Autosomal Dominant Osteopetrosis (ADO) caused by a Missense Variant in the TCIRG1 Gene

Abstract

Abstract Context Autosomal dominant osteopetrosis (ADO) is a rare genetic disorder due to impaired osteoclastic bone resorption. Clinical manifestations frequently include fractures, osteonecrosis (particularly of the jaw or maxilla), osteomyelitis, blindness, and/or bone marrow failure. ADO usually results from heterozygous missense variants in the Chloride Channel 7 gene (CLCN7) that cause disease by a dominant negative mechanism. Variants in the T cell immune regulator 1 gene (TCIRG1) are commonly identified in autosomal recessive osteopetrosis but have only been reported in one patient with ADO. Case Description Here we report 3 family members with a single heterozygous missense variant (p.Gly579Arg) in TCIRG1 who have a phenotype consistent with ADO. Three of five protein prediction programs suggest this variant likely inhibits the function of TCIRG1. Conclusions This is the first description of adult presentation of ADO caused by a TCIRG1 variant.

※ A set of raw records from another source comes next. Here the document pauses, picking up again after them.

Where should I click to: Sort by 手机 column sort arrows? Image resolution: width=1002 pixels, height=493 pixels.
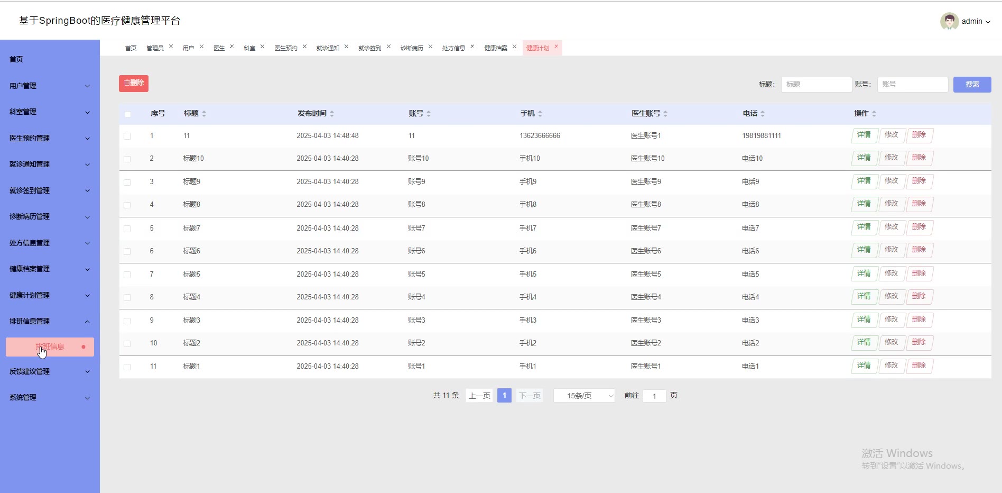pos(540,114)
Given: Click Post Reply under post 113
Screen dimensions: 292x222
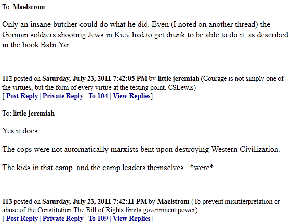Looking at the screenshot, I should (x=22, y=218).
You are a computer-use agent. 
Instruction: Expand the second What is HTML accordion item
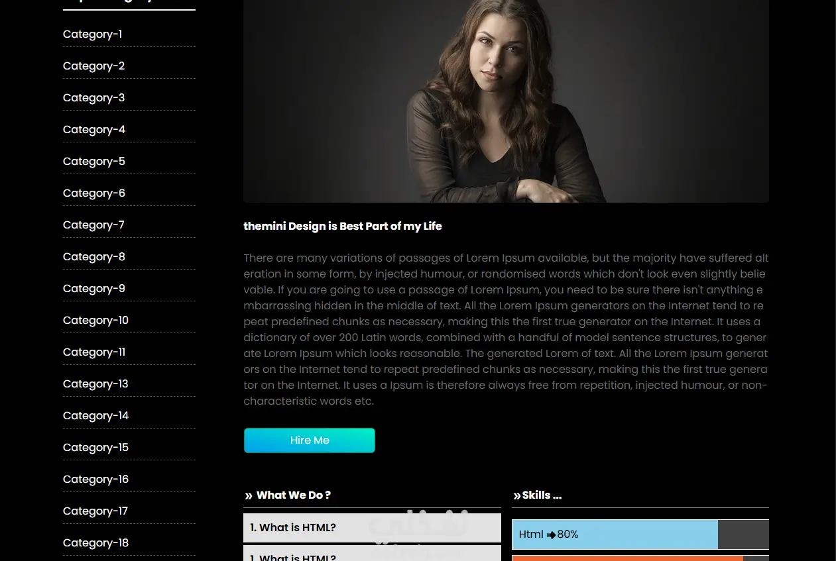[372, 554]
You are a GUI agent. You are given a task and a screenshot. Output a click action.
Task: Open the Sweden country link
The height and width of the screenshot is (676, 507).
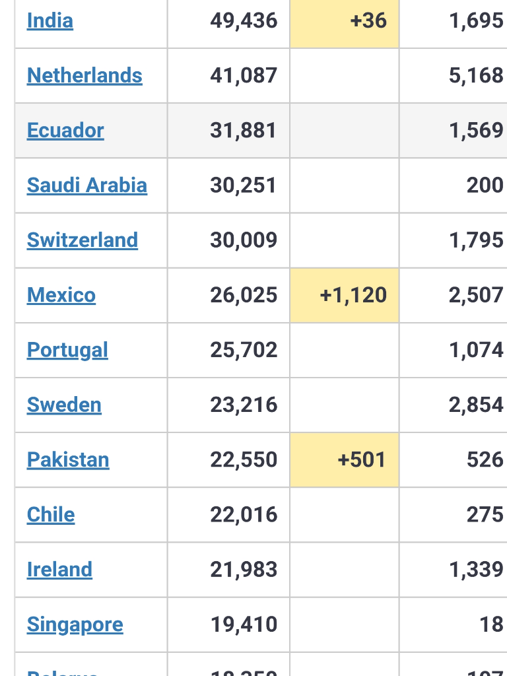[x=64, y=405]
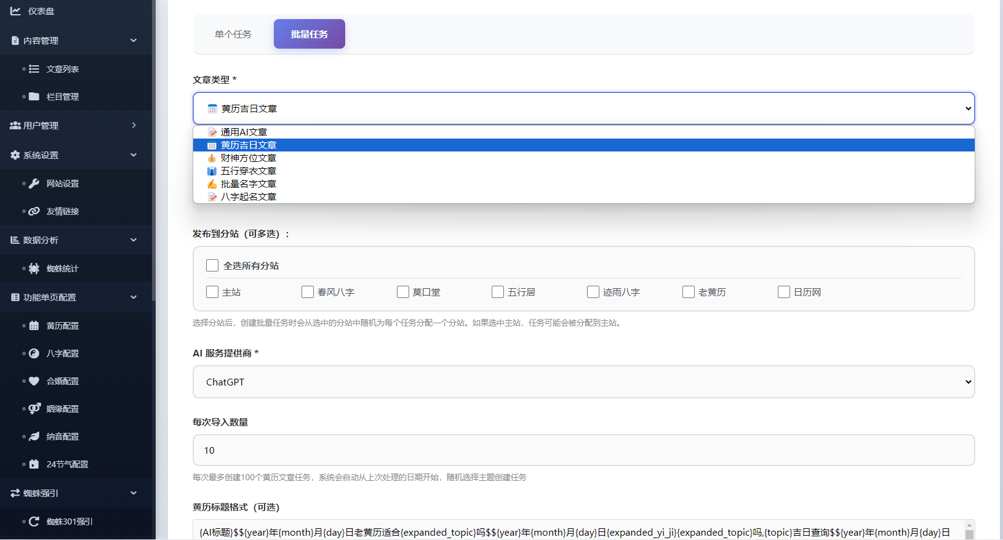Select the 批量任务 tab
Screen dimensions: 1003x540
tap(309, 34)
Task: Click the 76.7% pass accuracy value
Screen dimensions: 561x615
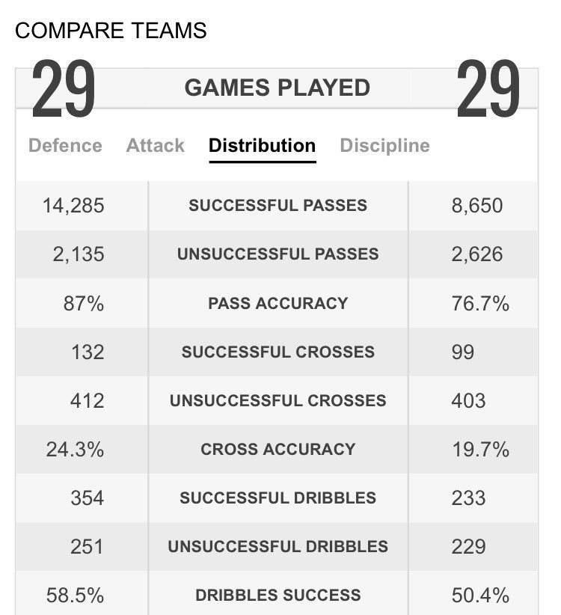Action: pos(480,304)
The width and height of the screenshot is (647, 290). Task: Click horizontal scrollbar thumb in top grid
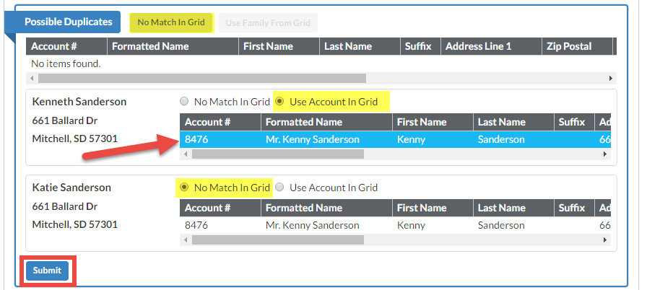(x=202, y=78)
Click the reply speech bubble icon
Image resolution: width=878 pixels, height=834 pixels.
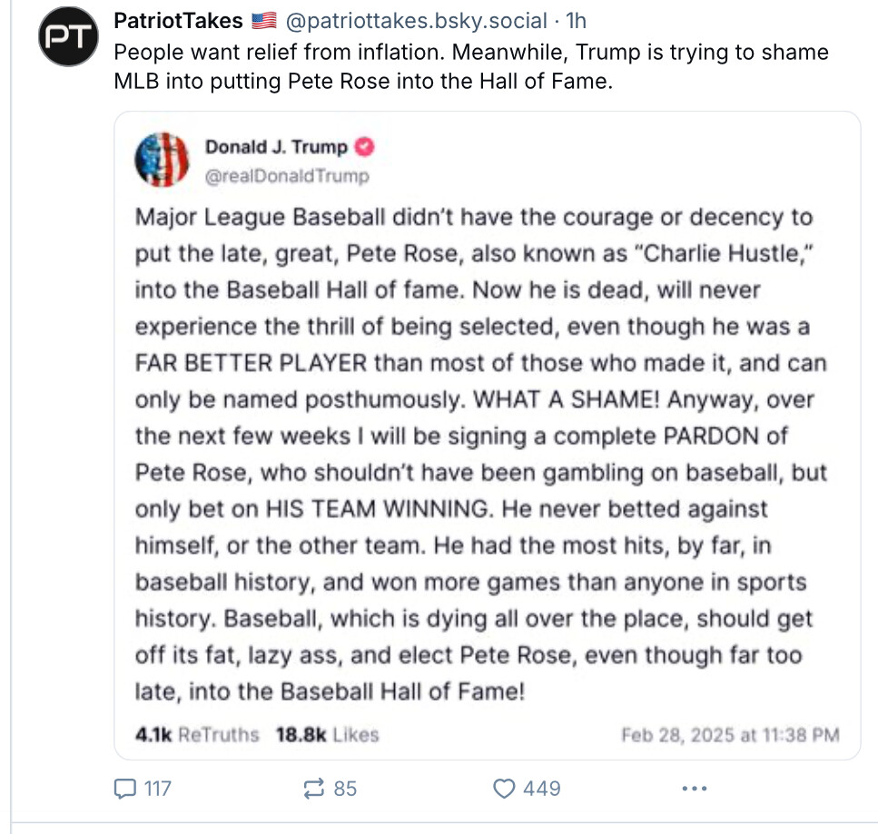(x=124, y=789)
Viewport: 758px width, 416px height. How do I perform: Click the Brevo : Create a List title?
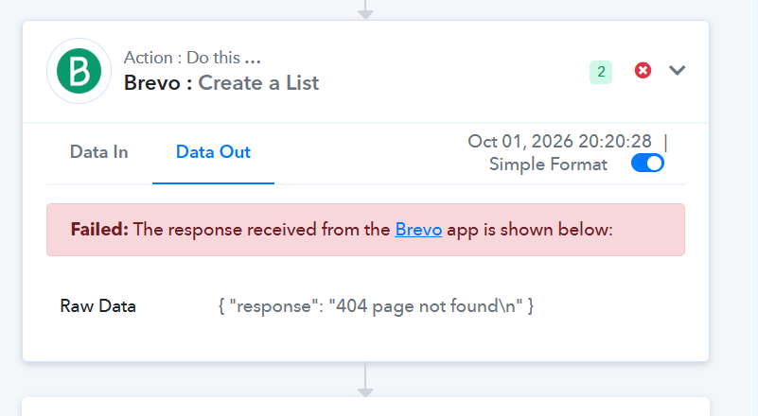click(221, 83)
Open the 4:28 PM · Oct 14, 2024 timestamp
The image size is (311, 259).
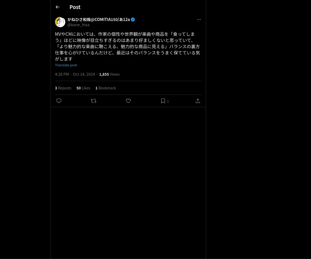coord(75,74)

Similar to families with ADO from CLCN7 mutations, this variant in TCIRG1 results in marked phenotype variability, with two subjects having severe disease and the third having very mild disease. This family report implicates TCIRG1 missense mutations as a cause of ADO and demonstrates that the marked phenotypic variability in ADO may extend to disease caused by TCIRG1 missense mutations.